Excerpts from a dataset
___
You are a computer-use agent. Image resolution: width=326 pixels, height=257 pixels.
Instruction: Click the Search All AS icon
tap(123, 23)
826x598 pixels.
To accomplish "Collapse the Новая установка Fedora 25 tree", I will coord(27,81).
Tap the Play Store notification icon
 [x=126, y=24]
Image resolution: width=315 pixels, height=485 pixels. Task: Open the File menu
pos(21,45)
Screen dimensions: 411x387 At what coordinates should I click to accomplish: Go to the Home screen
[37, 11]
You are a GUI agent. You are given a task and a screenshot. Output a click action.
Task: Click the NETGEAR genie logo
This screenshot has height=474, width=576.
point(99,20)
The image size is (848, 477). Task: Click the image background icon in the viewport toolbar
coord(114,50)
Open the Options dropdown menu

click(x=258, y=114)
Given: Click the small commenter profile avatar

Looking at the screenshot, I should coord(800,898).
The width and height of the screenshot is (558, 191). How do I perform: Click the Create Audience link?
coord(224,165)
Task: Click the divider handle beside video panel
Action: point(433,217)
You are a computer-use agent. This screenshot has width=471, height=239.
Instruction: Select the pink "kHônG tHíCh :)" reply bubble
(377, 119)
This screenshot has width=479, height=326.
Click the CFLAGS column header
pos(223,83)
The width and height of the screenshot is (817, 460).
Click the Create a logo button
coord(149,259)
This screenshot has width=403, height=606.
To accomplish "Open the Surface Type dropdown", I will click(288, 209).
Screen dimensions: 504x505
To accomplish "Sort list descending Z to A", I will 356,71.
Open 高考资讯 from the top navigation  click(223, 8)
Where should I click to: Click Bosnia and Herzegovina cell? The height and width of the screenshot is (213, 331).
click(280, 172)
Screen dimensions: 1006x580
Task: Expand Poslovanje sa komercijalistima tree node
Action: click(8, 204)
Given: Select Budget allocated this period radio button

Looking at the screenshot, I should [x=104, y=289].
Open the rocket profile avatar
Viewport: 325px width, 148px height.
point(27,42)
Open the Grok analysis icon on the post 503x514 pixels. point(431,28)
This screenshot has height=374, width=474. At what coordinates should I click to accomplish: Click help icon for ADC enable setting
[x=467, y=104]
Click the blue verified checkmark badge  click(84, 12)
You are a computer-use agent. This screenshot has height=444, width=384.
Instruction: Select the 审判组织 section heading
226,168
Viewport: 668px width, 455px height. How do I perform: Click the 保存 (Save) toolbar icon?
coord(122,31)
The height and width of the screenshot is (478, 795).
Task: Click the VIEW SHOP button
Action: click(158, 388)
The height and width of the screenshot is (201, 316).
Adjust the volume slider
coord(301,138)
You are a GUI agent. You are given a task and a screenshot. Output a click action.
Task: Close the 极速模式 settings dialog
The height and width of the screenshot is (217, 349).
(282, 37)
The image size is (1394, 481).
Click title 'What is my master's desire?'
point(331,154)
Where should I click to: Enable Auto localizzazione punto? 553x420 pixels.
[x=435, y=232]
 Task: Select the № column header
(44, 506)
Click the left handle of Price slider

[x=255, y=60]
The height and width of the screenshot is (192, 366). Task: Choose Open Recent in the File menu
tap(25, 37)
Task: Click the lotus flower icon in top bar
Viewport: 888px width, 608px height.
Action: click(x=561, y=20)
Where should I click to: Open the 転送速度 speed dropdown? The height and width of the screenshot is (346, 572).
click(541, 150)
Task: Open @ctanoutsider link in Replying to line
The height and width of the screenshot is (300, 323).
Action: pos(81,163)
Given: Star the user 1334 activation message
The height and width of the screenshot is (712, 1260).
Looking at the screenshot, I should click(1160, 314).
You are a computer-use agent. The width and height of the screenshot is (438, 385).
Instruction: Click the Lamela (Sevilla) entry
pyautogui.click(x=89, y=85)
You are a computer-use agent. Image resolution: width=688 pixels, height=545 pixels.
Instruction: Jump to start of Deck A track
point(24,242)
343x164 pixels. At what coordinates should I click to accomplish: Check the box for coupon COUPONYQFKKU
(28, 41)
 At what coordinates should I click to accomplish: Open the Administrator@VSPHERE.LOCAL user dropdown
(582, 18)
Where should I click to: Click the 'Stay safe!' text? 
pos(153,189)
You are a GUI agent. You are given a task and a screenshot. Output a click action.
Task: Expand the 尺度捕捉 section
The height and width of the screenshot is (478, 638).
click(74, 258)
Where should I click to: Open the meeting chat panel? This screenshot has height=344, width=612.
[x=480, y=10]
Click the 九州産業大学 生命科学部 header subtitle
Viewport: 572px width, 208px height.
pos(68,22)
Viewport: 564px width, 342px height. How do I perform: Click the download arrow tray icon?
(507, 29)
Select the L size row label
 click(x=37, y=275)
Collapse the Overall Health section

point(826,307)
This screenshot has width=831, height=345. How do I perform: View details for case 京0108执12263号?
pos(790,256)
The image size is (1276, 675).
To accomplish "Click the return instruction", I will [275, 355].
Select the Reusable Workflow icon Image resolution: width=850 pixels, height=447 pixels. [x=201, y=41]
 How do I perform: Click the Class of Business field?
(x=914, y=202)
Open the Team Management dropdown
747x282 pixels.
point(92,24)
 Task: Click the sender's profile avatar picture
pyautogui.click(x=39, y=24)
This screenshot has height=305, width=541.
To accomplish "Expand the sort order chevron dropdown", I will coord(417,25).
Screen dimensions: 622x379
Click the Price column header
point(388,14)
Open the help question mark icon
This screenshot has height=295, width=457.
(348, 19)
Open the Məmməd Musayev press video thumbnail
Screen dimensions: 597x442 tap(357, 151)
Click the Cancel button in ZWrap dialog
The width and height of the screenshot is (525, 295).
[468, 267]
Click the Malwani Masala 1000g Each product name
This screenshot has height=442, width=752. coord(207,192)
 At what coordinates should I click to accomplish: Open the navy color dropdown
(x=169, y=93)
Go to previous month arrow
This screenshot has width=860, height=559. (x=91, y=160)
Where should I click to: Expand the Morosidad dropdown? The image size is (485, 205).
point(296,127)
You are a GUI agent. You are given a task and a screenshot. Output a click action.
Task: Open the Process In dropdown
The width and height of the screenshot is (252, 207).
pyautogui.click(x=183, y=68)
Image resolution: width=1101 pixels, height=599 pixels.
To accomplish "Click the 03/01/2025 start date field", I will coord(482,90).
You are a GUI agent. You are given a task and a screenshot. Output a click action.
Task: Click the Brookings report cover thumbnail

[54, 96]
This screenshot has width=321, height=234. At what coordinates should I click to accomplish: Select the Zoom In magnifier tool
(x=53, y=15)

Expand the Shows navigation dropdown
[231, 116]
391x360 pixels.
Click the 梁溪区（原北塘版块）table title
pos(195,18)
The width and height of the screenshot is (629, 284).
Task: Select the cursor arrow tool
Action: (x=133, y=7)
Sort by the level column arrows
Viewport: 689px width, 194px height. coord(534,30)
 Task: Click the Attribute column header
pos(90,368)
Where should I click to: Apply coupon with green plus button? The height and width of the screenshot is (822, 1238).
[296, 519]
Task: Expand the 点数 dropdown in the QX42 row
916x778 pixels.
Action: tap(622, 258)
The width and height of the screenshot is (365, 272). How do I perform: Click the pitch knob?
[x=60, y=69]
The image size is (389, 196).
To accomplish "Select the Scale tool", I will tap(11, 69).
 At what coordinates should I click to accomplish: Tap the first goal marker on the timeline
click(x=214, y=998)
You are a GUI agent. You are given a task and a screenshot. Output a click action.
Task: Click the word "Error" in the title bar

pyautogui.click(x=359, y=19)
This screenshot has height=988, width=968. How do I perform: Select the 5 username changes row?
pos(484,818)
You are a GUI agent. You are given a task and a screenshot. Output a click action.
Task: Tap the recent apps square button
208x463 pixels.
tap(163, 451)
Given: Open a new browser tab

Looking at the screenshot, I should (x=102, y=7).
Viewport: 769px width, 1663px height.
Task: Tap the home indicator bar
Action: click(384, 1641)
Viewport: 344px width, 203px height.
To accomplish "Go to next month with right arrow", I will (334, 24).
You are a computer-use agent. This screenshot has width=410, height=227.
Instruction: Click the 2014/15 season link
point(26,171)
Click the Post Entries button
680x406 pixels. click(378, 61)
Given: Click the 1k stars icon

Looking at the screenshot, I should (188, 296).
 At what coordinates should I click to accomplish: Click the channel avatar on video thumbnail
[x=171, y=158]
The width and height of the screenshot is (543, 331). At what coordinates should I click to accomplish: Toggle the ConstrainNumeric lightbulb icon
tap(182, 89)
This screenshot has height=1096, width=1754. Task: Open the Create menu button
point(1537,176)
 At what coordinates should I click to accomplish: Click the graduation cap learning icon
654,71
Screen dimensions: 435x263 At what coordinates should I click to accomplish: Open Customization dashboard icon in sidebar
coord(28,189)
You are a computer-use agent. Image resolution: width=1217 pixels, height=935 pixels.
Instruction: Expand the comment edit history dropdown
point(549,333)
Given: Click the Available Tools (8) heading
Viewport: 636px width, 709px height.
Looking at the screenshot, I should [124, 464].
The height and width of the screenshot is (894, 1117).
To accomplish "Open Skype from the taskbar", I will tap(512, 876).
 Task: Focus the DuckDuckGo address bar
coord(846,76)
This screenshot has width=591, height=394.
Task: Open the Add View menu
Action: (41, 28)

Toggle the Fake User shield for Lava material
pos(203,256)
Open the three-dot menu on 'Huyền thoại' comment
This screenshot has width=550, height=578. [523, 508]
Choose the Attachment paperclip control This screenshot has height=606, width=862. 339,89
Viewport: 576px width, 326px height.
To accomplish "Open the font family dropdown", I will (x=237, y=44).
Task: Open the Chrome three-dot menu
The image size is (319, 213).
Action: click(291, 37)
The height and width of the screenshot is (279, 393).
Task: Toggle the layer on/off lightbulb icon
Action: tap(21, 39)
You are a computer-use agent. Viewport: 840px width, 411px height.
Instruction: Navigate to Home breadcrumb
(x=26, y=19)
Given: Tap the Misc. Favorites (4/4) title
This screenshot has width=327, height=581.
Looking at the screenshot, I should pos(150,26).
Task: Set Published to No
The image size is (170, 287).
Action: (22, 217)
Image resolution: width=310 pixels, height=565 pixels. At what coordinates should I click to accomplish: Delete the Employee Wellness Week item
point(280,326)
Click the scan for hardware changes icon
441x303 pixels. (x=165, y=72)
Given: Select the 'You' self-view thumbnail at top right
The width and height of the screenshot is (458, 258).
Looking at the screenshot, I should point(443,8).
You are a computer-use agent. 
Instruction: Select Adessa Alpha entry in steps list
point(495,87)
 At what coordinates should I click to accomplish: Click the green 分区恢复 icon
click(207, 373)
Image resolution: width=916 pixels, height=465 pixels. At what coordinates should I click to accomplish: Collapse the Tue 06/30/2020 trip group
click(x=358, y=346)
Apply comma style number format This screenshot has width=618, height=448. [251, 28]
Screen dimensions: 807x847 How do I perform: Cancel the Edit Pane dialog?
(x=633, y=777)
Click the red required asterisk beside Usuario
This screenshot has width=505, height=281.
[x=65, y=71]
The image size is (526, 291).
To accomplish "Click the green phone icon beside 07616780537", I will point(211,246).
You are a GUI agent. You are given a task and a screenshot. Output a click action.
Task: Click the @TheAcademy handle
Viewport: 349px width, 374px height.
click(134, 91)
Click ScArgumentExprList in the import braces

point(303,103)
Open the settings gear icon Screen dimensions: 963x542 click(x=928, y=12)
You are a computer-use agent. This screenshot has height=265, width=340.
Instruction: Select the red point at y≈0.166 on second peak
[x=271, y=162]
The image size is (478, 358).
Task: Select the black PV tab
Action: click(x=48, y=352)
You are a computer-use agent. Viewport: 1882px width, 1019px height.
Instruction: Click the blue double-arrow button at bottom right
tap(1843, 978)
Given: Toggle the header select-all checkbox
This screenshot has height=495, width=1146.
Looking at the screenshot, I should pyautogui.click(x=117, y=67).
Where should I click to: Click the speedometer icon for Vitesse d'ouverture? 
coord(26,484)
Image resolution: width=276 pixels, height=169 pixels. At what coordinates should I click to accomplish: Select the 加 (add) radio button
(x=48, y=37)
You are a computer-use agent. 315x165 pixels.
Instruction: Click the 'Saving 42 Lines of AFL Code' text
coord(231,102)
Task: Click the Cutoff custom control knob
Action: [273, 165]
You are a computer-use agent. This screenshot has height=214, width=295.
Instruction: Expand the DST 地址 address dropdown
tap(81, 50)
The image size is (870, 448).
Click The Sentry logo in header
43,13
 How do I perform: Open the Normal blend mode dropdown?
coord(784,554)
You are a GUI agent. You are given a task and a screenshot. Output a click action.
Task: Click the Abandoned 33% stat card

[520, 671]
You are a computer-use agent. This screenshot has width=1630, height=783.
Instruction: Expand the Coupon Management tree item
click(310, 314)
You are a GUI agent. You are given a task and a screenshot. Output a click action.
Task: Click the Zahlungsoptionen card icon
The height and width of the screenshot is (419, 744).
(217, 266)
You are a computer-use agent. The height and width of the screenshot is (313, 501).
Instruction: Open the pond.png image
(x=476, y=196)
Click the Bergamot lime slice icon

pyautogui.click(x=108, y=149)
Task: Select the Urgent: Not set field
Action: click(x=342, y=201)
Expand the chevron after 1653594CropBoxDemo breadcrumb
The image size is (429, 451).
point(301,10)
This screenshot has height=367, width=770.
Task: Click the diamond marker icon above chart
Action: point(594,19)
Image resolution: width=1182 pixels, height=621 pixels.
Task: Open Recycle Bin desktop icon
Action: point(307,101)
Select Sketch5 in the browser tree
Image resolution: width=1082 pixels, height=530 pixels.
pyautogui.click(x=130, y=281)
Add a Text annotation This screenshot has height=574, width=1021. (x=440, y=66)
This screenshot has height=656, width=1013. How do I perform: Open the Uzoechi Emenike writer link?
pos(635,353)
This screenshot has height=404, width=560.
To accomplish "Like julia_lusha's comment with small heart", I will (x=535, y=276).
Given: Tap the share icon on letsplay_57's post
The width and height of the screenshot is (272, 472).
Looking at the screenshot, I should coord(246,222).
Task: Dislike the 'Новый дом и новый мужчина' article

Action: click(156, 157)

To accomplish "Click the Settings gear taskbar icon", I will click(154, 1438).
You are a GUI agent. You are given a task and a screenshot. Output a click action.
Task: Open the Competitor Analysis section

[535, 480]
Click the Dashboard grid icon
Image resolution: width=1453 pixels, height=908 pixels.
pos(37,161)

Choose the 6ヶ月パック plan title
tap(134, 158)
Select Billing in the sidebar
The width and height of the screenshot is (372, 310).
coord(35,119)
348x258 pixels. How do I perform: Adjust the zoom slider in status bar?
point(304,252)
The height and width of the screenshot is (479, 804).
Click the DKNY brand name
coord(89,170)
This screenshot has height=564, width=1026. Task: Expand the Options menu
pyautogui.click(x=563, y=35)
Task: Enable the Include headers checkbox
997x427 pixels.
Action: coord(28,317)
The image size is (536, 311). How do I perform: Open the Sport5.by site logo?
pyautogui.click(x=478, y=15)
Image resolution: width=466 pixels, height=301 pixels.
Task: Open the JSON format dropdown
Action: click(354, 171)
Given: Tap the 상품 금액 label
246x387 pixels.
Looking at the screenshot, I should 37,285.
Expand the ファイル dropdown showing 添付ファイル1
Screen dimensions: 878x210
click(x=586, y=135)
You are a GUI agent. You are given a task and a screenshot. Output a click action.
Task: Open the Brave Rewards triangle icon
___
The lines to copy are those above that contain "taskbar".

To accomplish "Open Skype from the taskbar", I will tap(512, 876).
To accomplish "Click the Settings gear taskbar icon", I will click(154, 1438).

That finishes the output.